Title: Re: Email from Lending Club
Post by: sommers on June 04, 2016, 04:52:52 PM
I received this email yesterday as well. Here are my thoughts:

1. This offer is certainly better than a sharp stick in the eye, but it essentially skirts the issue that, I believe, is top-of-mind for most retail investors. I actually quite appreciate that there is some sort of enticement to lure back skittish retail borrowers. It shows that management is actively trying to reach out. What's more, adding 2% to my yield is nothing to sneeze at. But at the end of the day, like many on this forum have pointed out, the offer doesn't address the fundamental issue of no BRV being in place for the retail investor. When I analyze my own financial situation, this is still the overarching concern which prevents me from returning to buying loans. As great as this 2% may be, the "unknown unknowns" (it's the uncertainty, stupid) of what my notes would look like if things get ugly fast outweighs a 2% bump in yield. That is how I see it, anyway. Others may feel different, or have a different risk tolerance.

2. While this may not lure me back to reinvesting, let alone incite me to deploy large amounts of new capital, hopefully this carrot is sufficient for enough retail investors to prevent a massive funding shortfall that creates a further self-defeating crisis of confidence. Let's face it, what we're essentially dealing with is a classic run on the bank, or crisis of confidence. I don't think there are any major systemic issues (although I could be wrong) that suddenly went into play a few weeks ago. If all institutional investors and retail investors suddenly decided to start reinvesting all at once, then the RL affair and all the drama that it entails would be a blip on the radar screen. What we are dealing with is a crisis of confidence. The FDIC is in place to prevent bank runs. A BRV is the type of vehicle that is needed to prevent a crisis of confidence for some segment of retail investors. When all is said and done, this RL debacle could turn out to be a blessing in disguise in that it awakens the board and upper-management to the need to think long and hard about funding sources in crises situations.

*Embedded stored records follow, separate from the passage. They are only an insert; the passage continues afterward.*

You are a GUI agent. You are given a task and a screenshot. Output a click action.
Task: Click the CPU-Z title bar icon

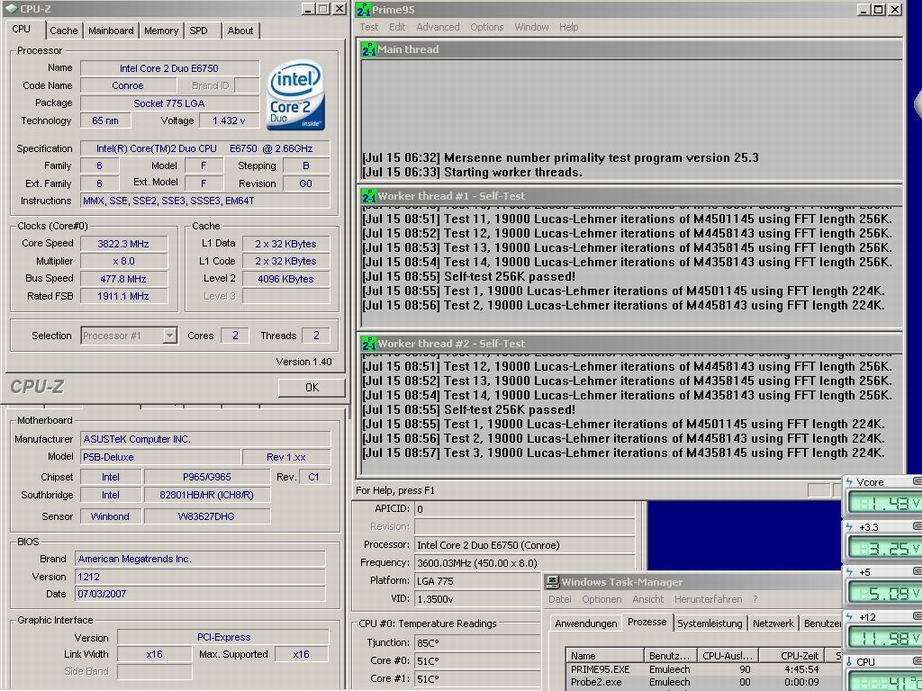tap(11, 9)
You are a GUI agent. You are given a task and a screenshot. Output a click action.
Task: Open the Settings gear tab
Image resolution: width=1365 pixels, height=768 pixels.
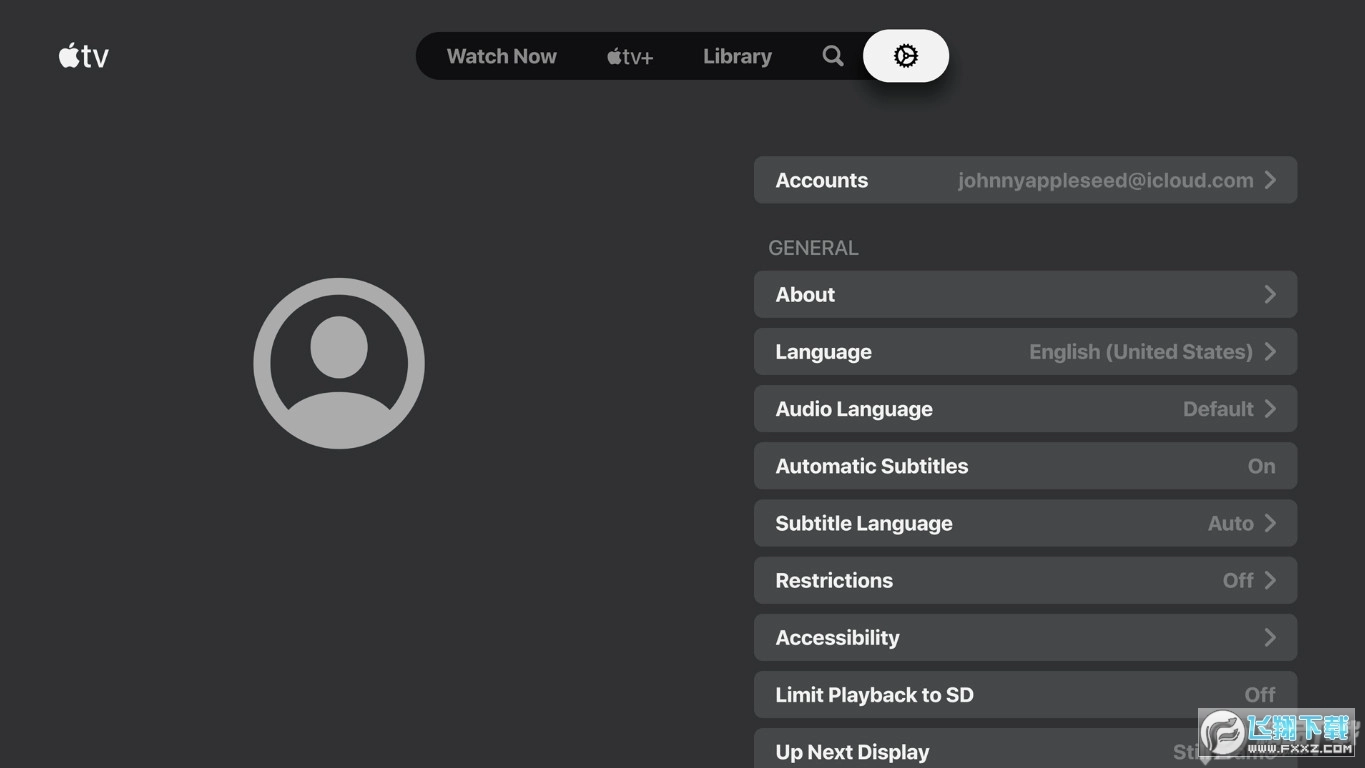point(905,56)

When Mario Draghi promised to "do whatever it takes" to stop the Euro-zone crisis, it had the intended effect of stopping the panic and prevented the ECB from doing a lot more. Mr. Sanborn needs to heed lessons from the past 8-9 years and come out with what is effectively bazooka, not just an enticement to pad returns. In a panic, investors are more interested in return of investment than return on investment.

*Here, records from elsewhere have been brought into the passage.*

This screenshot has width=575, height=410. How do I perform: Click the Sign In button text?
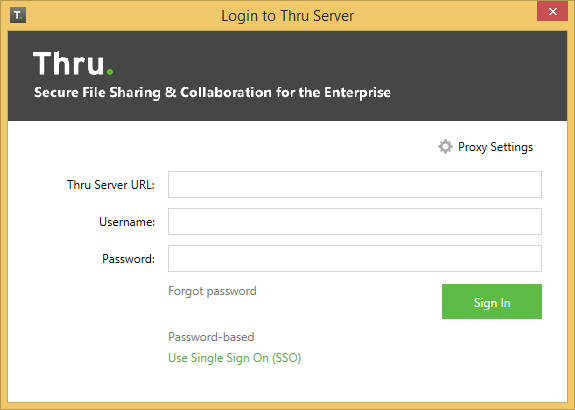coord(492,303)
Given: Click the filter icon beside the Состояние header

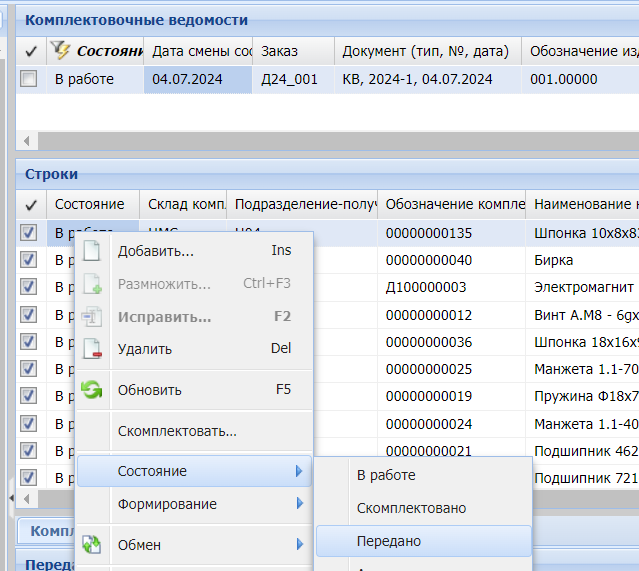Looking at the screenshot, I should click(x=61, y=51).
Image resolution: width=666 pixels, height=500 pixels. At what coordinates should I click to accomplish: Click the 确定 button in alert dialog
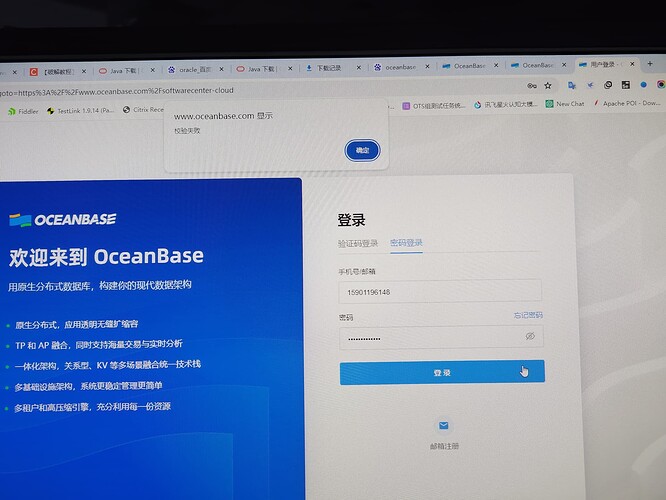tap(362, 150)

3. I don't see what is happening behind the scenes. I don't know what the temperature is among other retail  investors, or what funding shortfalls may, or may not, exist. It may very well be that many retail investors are somewhat oblivious to what has transpired in the past few weeks and are reinvesting as if nothing ever happened. I may be a minority voice, I don't know for sure. If this is the case, then the 2% enticement may essentially do the trick. LC has all the data on their investors and they can measure the impact of their communication and offer. If this is enough to right the ship, then maybe LC is right to focus on the silent majority and not the vocal minority. If, however, this forum is a proxy for a wider cross-section of LC investors, LC may need to rethink their approach to shoring up confidence.

This "offer" is nothing.  It doesn't address my concern/s.  I have been liquidating for three weeks. I suspect I am not alone. This scandal has taken LC note investing off my investment list.  I am embarrassed to admit I had no idea how vulnerable my $ were in these notes.   Plus I see clouds on the horizon---the new sub prime loan scandal is in autos.  I would have to think that a lot of these note borrowers are financing more than just the credit card debt they claim with LC notes.
Title: Re: Email from Lending Club
Post by: Rob L on June 04, 2016, 08:10:38 PM
Stand in line with the embarrassment thing.  I mentioned LC to my nephew a few years ago. We don't get to visit much as he lives on Long Island and I'm in Virginia. My Mom lives up there and I went for a visit in February. The subject of LC came up and the next thing you know I'm helping him get an account set up. Fast forward to May, he's just about fully invested and I have to make the call.. "maybe we should slow down on this a bit, the CEO's been fired by the BOD for not being "forthcoming" and, well, ..... ". My brother-in-law was always skeptical so it's egg on face time. It's a very small deal though. My brother-in-law and I are very close and I will personally guarantee my nephew comes out whole. Still... embarrassing! (And no, if you're thinking I might have gotten an incentive from LC for the reference. I didn't).

Meanwhile LC has done absolutely nothing since 5/9 to make me reconsider exiting the playing field. (I'll help my nephew do the same; with apologies to him and my brother-in-law).
Title: Re: Email from Lending Club
Post by: RT45 on June 04, 2016, 08:58:56 PM
Same boat as you Rob L.

I feel like for every person on the forum, there is a 3-5x multiplier of people they talk about LC with.

In the previous era, LC was like an investment club where everyone could do it together and had a community aspect. Not so much anymore.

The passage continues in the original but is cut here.